This is the model used in the papers
- N. Mousavi and F. Burkhardt: The Emotional Portrayal of an Ordinary Talk, Proc. ESSV 2026
- Mousavi, Burkhardt and Schuller: Modeling Emotion in German Ordinary Speech, to be published
We used the embeddings of a transformer model that give emotional dimension values (trained on MSPPodcast: audeering/wav2vec2-large-robust-12-ft-emotion-msp-dim) to train a Multi Layer Perceptron with layers = [1024, 64] , default learning rate (.0001) and Adam optimizer, no dropout, patience set to 10.
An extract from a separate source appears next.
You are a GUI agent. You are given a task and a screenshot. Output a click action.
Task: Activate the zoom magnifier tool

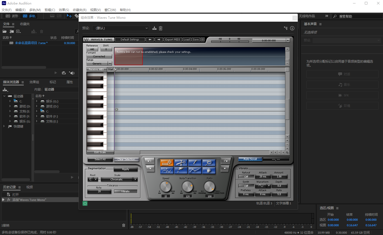pyautogui.click(x=209, y=163)
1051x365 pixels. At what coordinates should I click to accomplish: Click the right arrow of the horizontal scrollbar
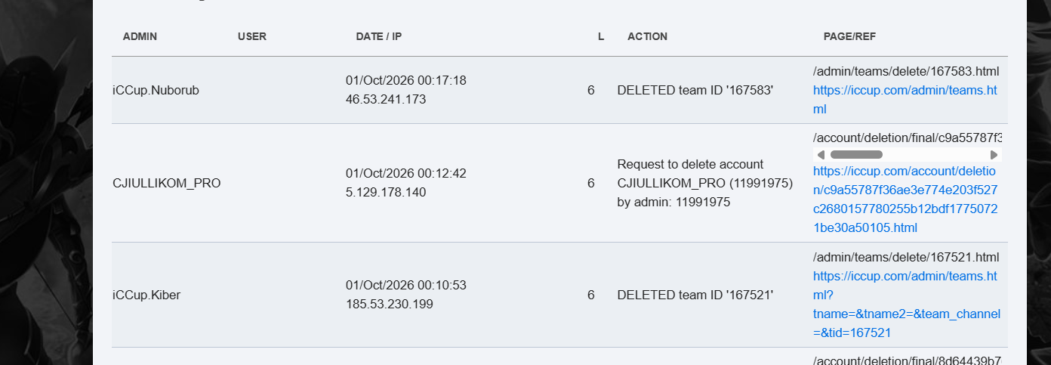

With the nkululeko framework Training data was the test set of Berlin Emodb and the whole of Italian Emovo database, for classification from audio to ["happy", "angry", "sad", "scared", "neutral"]. Cross-domain evaluation with Ravdess database, without the songs, resulted in .561 UAR
Here's the screenshot of this outcome:

We attach a test_model.py script to this model, so you should be able to try it yourself:
Usage: test_model.py [OPTIONS] MODEL AUDIO
Predict emotion from an audio file using a nkululeko MLP + audwav2vec2
model.
MODEL Path to the .model file (torch state dict saved by nkululeko).
AUDIO Path to the audio file (must be 16 kHz mono WAV).
Example:
uv run test_model.py my_experiment_0_011.model sample.wav
uv run test_model.py my_experiment_0_011.model sample.wav --w2v2-root /data/audmodel/
Options:
--w2v2-root DIR Directory where the w2v2 onnx model is cached or will be
downloaded to. [default: ./audmodel/]
-h, --help Show this message and exit.